The idea that Hamilton shouldn't be mythologized seems a bit too pat.  Let's turn this idea around and ask why Martin Luther King Jr. should be mythologized.  Did he deserve it more than Alexander Hamilton?  King's earlier plagiarism is not exactly up for debate, is it?  But people left, right and center seek to co-opt King into their respective political mythologies.  David Bowie getting praise from Jacobin seems to prove the point in another way, if an artist or a public figure is popular enough Americans of any political stripe will find some way, even a desperate way, to assimilate them into identity politics.  We haven't stopped living in an age where Cold War era political binaries about whether something is even art or not based on the publicly observable political alliances of artists is a way to decide whether "it" is even art or not. 

It can seem like there are two categorical ideals about the nature of art that are in conflict with reactions to Hamilton among critics.  The first could be said to be the camp that considers the aim of art to articulate a vision of shared ideals, whatever those ideals might be.  If Hamilton is in this first category then to find it wanting from the second category doesn't mean it hasn't faltered in measuring up to the ideals of the second category.  But neither does it mean that it should be considered a failure for not setting out to do what someone else thinks art should do.  To recall an old debate on Batman Begins, local writer Charles Mudede asserted that it's ridiculous to compare Nolan's Batman film from 2005 to something by Godard.  If you set out to assess whether a movie works on the basis of the goals set out for itself, Nolan's film worked. 

To put it another way, in the history of the arts an artist can be loathed and loved for the same set of traits.  The reasons some people love Hemmingway are the reasons I can't stand him, just as the reasons I love Jane Austen are the reasons some people can't stand her work.  Berlioz found J. S. Bach tedious.  People who did like Bach may have found Berlioz' approach to counterpoint incompetent.  You probably get the idea here.  So, on to that second category, a category of thought about the arts that seems to be more and more dominant in our era, perhaps in reaction to fallacious claims of the universal appeal of the arts from earlier eras.

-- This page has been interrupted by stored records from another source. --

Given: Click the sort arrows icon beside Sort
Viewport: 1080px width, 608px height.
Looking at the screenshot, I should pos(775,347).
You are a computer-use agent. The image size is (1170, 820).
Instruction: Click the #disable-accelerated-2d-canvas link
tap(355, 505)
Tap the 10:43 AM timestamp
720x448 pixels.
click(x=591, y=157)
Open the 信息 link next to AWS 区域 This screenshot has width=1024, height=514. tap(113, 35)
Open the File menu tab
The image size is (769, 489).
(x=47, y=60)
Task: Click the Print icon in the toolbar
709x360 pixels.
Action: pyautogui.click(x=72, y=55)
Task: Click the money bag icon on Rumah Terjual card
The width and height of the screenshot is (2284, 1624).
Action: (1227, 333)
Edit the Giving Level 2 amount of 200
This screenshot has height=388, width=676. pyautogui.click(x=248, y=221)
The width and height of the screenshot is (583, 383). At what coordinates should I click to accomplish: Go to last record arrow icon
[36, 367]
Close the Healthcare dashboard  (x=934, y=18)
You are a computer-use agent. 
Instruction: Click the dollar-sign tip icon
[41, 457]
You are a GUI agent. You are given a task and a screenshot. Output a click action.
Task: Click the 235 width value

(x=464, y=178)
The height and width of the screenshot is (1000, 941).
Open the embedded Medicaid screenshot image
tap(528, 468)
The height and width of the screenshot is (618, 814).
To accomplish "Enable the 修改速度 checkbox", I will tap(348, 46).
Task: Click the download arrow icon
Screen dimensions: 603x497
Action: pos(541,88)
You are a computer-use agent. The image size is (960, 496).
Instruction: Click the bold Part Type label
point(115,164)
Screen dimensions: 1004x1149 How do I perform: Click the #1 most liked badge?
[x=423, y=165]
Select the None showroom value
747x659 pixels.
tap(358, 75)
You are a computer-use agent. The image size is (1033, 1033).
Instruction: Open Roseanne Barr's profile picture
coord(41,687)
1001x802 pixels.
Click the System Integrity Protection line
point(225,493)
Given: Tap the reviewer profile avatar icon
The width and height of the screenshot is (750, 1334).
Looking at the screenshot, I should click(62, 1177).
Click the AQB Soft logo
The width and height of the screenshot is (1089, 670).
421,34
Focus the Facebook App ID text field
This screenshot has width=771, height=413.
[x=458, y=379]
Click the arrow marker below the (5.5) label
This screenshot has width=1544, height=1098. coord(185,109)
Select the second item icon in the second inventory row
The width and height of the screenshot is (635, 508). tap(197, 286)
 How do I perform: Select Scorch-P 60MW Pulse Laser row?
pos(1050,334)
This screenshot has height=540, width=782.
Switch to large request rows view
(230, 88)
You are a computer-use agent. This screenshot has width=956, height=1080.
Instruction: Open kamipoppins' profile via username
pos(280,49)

The second category of thought about the aim of the arts  could be called the impulse to recognize within the arts vicarious living.  It's not about the lives some of us think we SHOULD live but ruminations about the lives we DO live. Those for whom the aim of the arts is vicarious living and representation may have more of a voice in arts criticism and commentary now not for what they do see but for what they don't see.  Whether we're talking about OscarsSoWhite or concerns about Scarlett Johansson playing the Major from Ghost in the Shell, this concern crops up in an impulse to regard the arts as a form of vicarious living--when certain lives seem curiously or even systematically under-represented in the realm of vicarious living (i.e. the arts) people get concerned.  When appeals are made by those in category 1 to people in category 2 that the shared ideals might be enough, the folks in category 2 might disagree. 

Regarding these categories for art it would seem that it is good to hold on to one thing without letting go of the other and as Ecclesiastes advised, the one who fears God will come forth with both of them.